Today the government announced that 2million homes and businesses now have access to superfast broadband, offering genuinely instant access to HD video, to the ability to work from home and to use phones, tablets games consoles and more simultaneously. The suggestion is that the target of 95 per cent of UK citizens having access to the web is in sight, and on track for the hoped-for 2017. With communications regulator Ofcom reporting that broadband data usage is doubling every year, it can’t come soon enough.
Getting here has been a troubled journey, and it’s not over yet. The initial target was for 90 per cent coverage by 2015, and many question whether the dash for speed of connection rather than geographical range has produced the right kind of benefits. While European Union funding has helped remote areas such as Cornwall, much of London and other major cities continue to have slow speeds because huge numbers of people seek to use limited resources and it’s harder to organise installation of improved equipment. The effect is to produce a very mixed map where many speeds remain far below those that service providers advertise.
But by focusing on speed, and with the help of PR initiatives such as London’s Tech City, the UK has burnished its reputation as Europe’s technology trailblazer. And all the while in the background the real work, largely in conjunction with BT, has been going on across the country.
This has involved the hiring of hundreds of former military personnel and billions of pounds in public money. Controversial as it is, many now think the plan of getting local authorities to run projects might have been better organised as a single national programme, and controversy continues to surround BT’s alleged failure to be more open about where and when it is planning to deploy upgrades.
But in conjunction with pilot projects, from church tower radiowave systems to satellite broadband, Britain has become the most digital nation in Europe.
The challenge that remains – aside from the completion of the project – is now threefold. First, the technological hurdles that prevent a full, superfast nation to rival South Korea and other world leaders must still be overcome. This in part is why politicians such as Boris Johnson have promised 5G mobile phones in London by 2020 and why850,000 homes are to get access to satellite broadband sooner rather than later. Second, consumers must be persuaded to take up the services now offered, having been convinced that they are neither too expensive nor without real-life uses for both work and play.
But third, Britain needs a culture change: above all else, the web allows a revolution in schooling, healthcare, work and leisure for one simple reason. It can now happen wherever, whenever and however people want. But progress will not really happen so long as schools insist on pupils attending physical classes regardless of whether they’re best for that particular lesson, so long as patients remains sceptical of consultations over Skype and so long as businesses continue the idiocy of believing working from home is the same as a day off, despite all the evidence to the contrary.

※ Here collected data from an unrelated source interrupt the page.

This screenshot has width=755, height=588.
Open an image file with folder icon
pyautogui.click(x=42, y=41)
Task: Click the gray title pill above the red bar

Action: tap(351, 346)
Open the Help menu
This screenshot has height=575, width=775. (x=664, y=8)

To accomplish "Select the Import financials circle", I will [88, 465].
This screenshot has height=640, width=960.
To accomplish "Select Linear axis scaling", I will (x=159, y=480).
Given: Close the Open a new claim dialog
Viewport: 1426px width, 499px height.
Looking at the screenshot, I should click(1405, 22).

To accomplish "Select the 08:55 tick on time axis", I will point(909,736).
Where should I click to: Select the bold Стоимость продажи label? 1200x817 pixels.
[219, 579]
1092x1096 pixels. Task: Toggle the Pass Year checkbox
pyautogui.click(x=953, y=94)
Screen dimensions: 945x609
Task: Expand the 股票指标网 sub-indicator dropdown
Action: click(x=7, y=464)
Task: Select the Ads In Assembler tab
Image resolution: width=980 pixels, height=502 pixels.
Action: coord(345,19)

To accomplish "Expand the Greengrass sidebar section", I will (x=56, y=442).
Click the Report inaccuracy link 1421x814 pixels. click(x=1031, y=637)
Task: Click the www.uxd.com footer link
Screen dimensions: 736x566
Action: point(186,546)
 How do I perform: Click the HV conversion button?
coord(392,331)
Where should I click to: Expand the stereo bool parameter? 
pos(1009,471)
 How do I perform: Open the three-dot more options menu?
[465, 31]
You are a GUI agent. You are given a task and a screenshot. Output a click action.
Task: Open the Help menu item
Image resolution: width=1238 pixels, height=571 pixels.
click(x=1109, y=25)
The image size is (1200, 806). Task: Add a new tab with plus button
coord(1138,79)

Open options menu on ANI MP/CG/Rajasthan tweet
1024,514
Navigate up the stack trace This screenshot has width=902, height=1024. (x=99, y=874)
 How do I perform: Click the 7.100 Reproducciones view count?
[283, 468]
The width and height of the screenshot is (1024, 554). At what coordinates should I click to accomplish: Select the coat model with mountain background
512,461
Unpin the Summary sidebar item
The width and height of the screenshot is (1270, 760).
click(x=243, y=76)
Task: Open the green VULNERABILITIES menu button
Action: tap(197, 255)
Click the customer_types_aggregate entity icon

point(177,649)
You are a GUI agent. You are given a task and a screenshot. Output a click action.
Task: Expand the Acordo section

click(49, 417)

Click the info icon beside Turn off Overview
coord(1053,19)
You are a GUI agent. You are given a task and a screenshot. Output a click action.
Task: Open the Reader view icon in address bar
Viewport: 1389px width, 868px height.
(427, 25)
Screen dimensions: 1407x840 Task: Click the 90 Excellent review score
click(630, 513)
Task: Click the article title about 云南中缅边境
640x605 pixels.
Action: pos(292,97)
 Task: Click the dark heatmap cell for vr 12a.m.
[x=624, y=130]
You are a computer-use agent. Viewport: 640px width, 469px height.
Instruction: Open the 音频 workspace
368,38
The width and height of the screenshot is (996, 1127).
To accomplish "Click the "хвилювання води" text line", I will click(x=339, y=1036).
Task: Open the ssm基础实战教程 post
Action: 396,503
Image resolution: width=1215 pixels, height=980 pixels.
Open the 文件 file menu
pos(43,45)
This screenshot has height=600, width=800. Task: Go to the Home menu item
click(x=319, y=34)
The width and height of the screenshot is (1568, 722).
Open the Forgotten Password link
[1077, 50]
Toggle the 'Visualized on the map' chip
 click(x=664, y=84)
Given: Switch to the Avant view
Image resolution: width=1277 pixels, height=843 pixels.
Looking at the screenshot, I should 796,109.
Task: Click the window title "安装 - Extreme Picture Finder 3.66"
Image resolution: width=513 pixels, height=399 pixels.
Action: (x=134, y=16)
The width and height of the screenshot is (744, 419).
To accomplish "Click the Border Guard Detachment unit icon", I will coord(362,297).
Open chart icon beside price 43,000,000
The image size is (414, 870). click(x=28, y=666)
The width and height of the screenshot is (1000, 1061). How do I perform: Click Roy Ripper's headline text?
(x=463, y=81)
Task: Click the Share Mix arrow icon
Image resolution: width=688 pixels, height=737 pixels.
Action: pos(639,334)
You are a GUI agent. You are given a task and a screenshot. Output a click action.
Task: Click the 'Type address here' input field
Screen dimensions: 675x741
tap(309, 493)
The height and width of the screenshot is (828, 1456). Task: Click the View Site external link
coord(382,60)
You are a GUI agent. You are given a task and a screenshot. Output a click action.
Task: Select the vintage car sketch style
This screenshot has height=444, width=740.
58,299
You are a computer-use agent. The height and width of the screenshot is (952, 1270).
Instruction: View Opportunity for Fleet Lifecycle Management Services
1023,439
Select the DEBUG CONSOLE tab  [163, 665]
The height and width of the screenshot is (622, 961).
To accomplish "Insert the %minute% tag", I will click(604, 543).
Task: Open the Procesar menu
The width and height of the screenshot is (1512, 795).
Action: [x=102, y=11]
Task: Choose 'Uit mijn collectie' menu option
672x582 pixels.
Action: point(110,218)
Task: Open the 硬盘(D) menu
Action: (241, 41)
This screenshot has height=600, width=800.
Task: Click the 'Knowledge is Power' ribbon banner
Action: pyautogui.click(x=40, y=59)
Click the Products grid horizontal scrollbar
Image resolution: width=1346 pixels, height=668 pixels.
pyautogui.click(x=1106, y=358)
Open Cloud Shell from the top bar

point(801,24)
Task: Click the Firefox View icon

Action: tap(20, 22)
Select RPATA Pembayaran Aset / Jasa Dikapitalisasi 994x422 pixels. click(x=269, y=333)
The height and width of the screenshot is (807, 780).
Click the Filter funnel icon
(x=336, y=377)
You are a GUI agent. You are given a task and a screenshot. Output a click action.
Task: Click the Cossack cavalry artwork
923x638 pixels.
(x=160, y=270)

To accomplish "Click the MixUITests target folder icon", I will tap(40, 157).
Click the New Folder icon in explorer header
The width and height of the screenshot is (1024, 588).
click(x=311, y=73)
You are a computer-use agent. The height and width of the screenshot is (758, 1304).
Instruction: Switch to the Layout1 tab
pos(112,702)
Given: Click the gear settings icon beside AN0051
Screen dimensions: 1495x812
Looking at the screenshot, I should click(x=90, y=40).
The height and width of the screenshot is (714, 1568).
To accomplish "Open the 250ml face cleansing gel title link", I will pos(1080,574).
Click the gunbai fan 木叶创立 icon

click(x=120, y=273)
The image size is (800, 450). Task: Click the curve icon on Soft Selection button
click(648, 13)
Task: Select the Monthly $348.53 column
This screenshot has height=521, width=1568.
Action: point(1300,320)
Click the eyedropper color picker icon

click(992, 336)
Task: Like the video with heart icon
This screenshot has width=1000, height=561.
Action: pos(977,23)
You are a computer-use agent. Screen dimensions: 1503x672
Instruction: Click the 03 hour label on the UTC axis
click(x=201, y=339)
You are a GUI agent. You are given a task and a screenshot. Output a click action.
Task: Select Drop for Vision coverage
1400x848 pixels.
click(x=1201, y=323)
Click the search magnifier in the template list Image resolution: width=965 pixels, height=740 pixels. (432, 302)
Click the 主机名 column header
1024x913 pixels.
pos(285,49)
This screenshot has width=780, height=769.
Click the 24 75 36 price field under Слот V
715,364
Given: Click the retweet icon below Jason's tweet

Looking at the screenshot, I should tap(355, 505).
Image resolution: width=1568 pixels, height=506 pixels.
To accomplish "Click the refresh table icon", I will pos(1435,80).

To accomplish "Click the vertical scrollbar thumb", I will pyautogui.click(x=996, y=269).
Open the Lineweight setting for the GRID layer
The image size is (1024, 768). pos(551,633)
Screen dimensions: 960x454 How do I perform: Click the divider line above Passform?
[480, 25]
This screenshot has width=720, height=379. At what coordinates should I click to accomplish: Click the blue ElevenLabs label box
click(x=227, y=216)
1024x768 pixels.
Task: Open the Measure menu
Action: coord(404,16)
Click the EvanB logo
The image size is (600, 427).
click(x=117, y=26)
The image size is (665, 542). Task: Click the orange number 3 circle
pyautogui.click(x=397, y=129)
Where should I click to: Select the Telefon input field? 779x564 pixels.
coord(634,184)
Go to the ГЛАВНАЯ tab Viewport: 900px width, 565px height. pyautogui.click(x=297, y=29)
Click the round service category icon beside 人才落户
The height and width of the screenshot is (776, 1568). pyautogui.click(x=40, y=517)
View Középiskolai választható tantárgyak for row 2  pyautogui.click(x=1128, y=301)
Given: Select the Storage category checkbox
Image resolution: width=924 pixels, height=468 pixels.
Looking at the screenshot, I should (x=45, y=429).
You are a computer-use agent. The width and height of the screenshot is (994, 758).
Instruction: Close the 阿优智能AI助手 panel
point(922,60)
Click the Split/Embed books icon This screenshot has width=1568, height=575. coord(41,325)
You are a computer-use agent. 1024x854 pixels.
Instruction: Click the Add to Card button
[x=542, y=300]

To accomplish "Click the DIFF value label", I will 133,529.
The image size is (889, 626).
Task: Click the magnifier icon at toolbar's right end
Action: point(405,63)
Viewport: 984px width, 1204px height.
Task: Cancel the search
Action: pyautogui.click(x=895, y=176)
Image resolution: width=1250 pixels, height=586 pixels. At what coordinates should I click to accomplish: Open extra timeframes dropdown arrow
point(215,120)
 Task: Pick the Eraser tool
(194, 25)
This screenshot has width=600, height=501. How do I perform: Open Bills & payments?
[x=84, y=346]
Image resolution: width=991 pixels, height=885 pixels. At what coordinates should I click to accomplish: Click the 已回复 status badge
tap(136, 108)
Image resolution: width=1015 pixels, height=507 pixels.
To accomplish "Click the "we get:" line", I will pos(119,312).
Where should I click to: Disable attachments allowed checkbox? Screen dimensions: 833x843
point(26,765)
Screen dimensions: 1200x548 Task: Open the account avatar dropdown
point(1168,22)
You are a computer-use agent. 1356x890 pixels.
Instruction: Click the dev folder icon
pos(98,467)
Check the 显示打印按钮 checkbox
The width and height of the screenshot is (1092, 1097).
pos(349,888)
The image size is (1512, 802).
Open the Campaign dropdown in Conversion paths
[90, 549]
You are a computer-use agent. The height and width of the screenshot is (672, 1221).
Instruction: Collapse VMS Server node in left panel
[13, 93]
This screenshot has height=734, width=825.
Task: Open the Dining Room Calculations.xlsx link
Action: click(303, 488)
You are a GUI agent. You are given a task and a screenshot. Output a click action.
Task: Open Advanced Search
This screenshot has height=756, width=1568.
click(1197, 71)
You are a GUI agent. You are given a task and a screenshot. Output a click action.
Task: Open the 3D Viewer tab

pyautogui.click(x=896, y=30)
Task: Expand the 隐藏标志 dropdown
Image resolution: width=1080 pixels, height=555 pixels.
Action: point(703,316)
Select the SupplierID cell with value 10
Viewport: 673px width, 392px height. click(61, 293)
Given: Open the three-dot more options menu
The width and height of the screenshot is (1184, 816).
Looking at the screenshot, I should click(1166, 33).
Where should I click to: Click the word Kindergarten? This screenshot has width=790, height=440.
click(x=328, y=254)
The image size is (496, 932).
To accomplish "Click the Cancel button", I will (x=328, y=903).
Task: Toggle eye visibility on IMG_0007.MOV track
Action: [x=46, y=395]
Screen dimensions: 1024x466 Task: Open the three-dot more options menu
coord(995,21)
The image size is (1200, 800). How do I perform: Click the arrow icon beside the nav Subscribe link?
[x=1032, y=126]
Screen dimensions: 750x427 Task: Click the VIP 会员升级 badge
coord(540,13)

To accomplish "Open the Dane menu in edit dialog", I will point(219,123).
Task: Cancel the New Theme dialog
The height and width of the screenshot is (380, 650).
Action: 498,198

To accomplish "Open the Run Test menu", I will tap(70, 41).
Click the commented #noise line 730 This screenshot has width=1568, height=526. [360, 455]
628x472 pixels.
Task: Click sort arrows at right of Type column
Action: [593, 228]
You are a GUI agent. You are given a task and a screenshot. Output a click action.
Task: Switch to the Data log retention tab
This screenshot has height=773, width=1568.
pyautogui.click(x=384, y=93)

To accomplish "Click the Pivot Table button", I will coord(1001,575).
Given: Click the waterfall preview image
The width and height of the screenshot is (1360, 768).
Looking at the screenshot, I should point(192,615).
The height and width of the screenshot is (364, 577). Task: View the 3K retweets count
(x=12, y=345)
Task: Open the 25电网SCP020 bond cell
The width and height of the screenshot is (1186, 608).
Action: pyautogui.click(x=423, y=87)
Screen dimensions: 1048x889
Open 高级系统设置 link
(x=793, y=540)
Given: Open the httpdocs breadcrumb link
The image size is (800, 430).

Those changes will come eventually, in part because they are an economic necessity. Just as online shopping has changed our town centres – for better and for worse – so too online everything else will alter rush hour, our need for infrastructure and the assumption that the best businesses base themselves in our biggest cities. Passing 2million premises may sound like it’s a big deal, but for the web it’s just a stepping stone to something much bigger.